Task to complete:
Can you revise the items below so that each "screenshot" becomes "screen capture", with the rest unchanged and the pictures left out?

Given data:

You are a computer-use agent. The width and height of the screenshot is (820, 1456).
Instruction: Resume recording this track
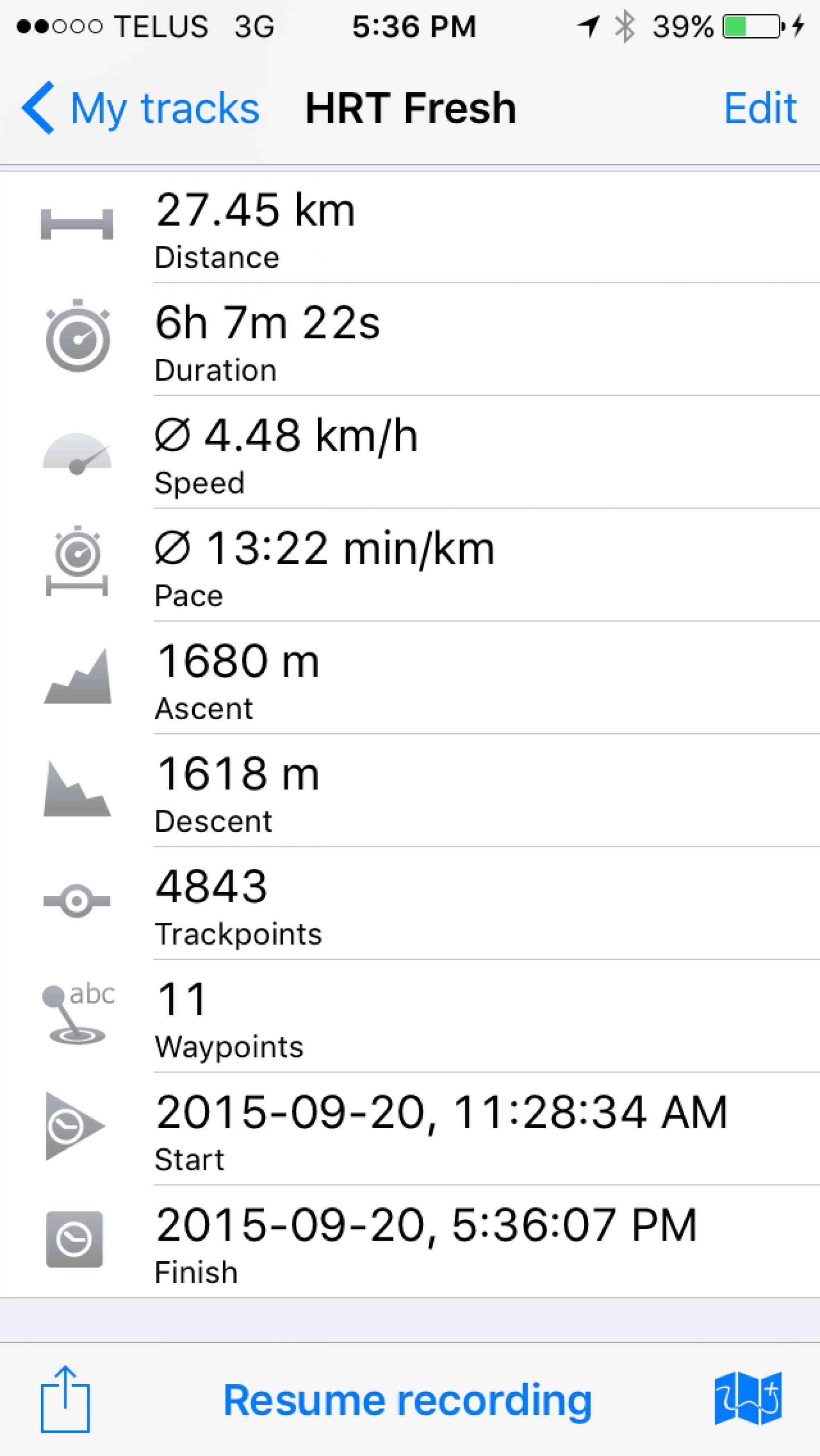[408, 1400]
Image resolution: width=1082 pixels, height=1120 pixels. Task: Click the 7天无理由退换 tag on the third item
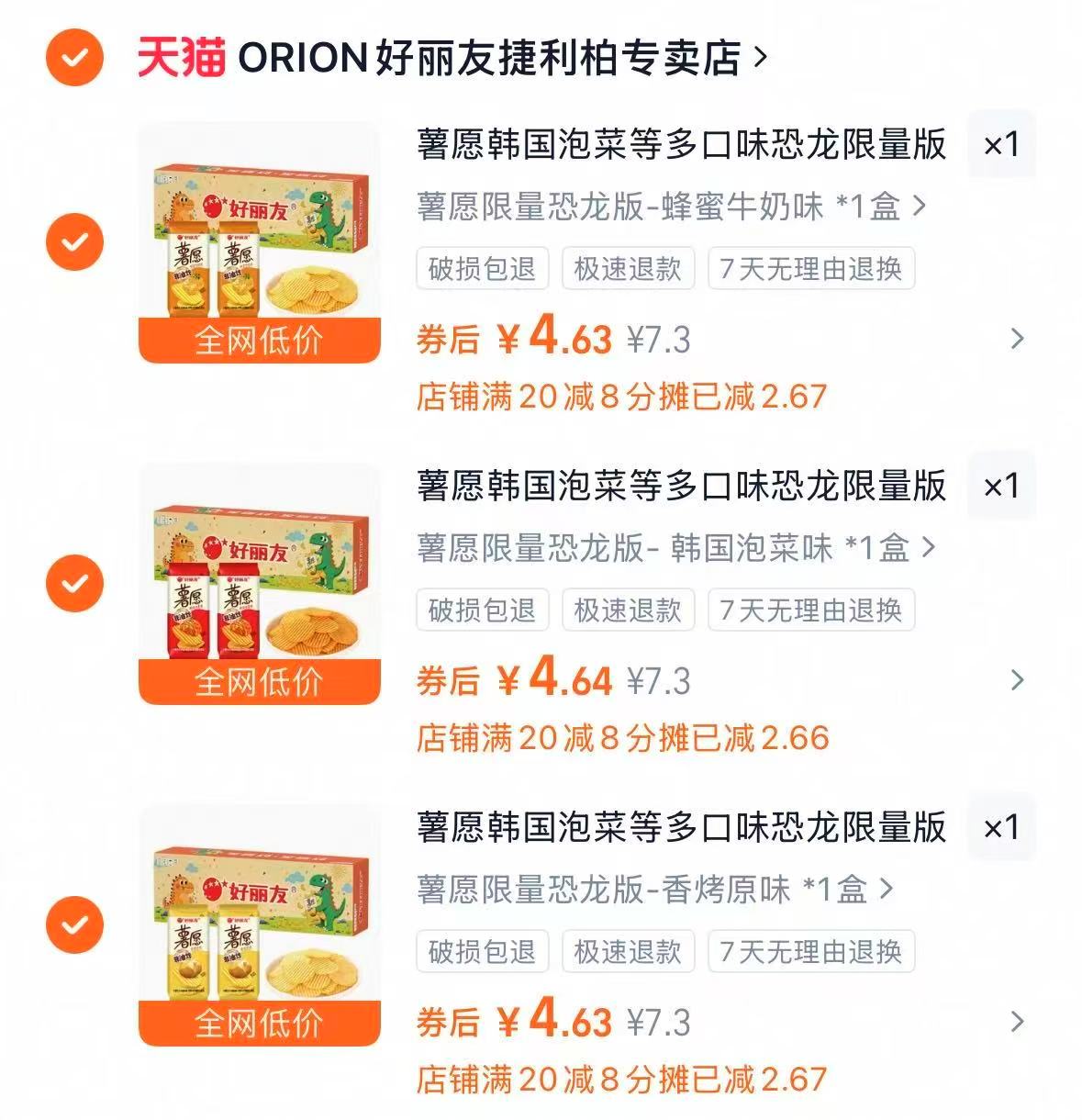click(813, 952)
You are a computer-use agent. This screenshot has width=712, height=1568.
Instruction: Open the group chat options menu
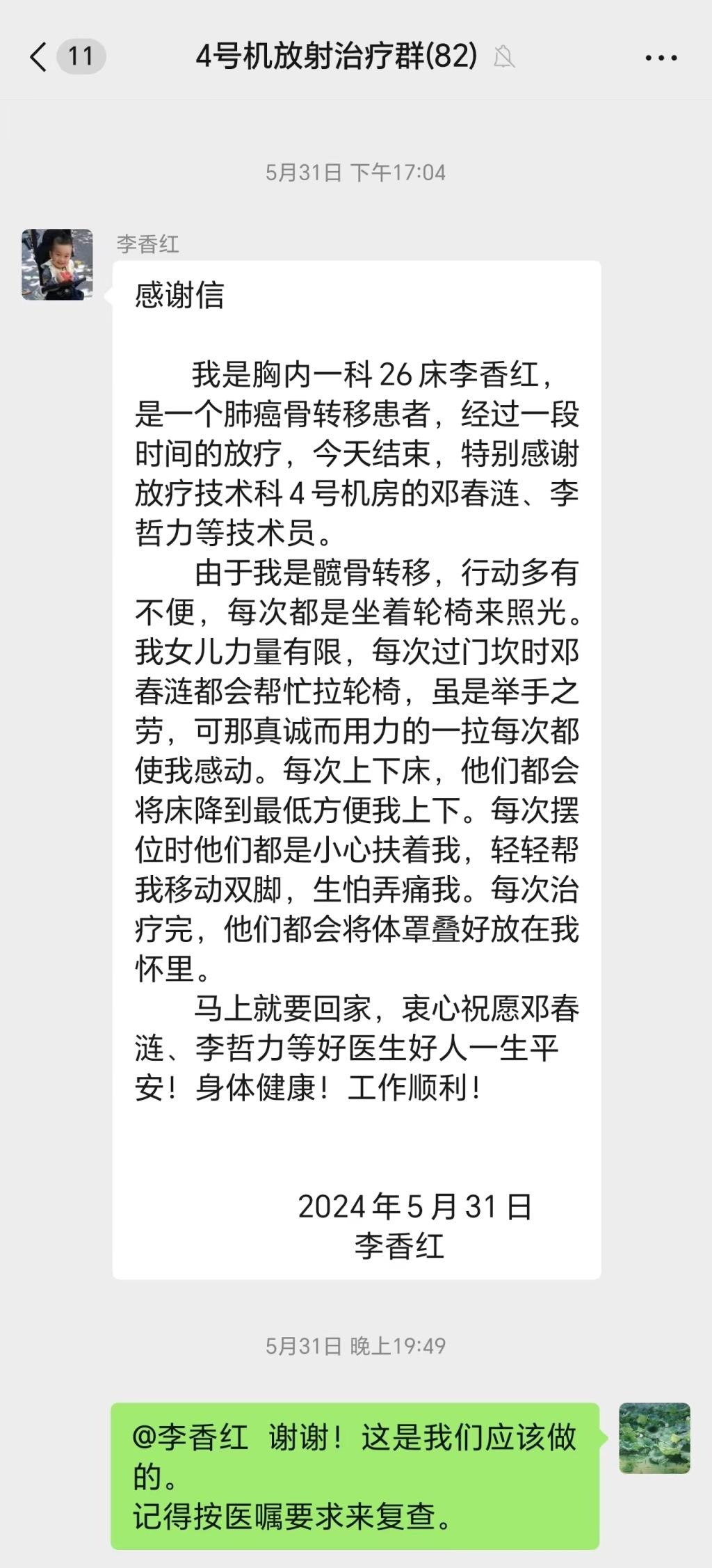(661, 58)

Task solution:
You are a computer-use agent. The width and height of the screen capture is (820, 1456).
Instruction: Resume recording this track
[408, 1400]
Image resolution: width=1082 pixels, height=1120 pixels. Task: Click the 7天无理由退换 tag on the third item
click(813, 952)
You are a computer-use agent. This screen capture has width=712, height=1568.
Instruction: Open the group chat options menu
(661, 58)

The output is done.